- [WORK INSTRUCTION]: After finding the line that includes "Vanguard News (172, 14)" in the records below, transcribe it and each line after it through the last, exactly, and add nothing.

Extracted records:
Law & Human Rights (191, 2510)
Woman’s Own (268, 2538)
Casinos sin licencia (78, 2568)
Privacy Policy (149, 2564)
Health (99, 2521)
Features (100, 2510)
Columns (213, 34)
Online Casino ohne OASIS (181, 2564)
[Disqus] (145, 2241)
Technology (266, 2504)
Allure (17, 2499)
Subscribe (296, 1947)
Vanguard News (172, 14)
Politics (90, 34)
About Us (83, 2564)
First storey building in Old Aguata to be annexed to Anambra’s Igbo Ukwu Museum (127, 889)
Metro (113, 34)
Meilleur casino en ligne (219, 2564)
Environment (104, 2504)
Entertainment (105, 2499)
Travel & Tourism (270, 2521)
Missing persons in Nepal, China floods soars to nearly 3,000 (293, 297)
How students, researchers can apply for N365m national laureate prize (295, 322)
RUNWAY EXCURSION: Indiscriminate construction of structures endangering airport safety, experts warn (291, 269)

- [EXERCISE RESPONSE]:
Vanguard News (172, 14)
Politics (90, 34)
About Us (83, 2564)
First storey building in Old Aguata to be annexed to Anambra’s Igbo Ukwu Museum (127, 889)
Metro (113, 34)
Meilleur casino en ligne (219, 2564)
Environment (104, 2504)
Entertainment (105, 2499)
Travel & Tourism (270, 2521)
Missing persons in Nepal, China floods soars to nearly 3,000 (293, 297)
How students, researchers can apply for N365m national laureate prize (295, 322)
RUNWAY EXCURSION: Indiscriminate construction of structures endangering airport safety, experts warn (291, 269)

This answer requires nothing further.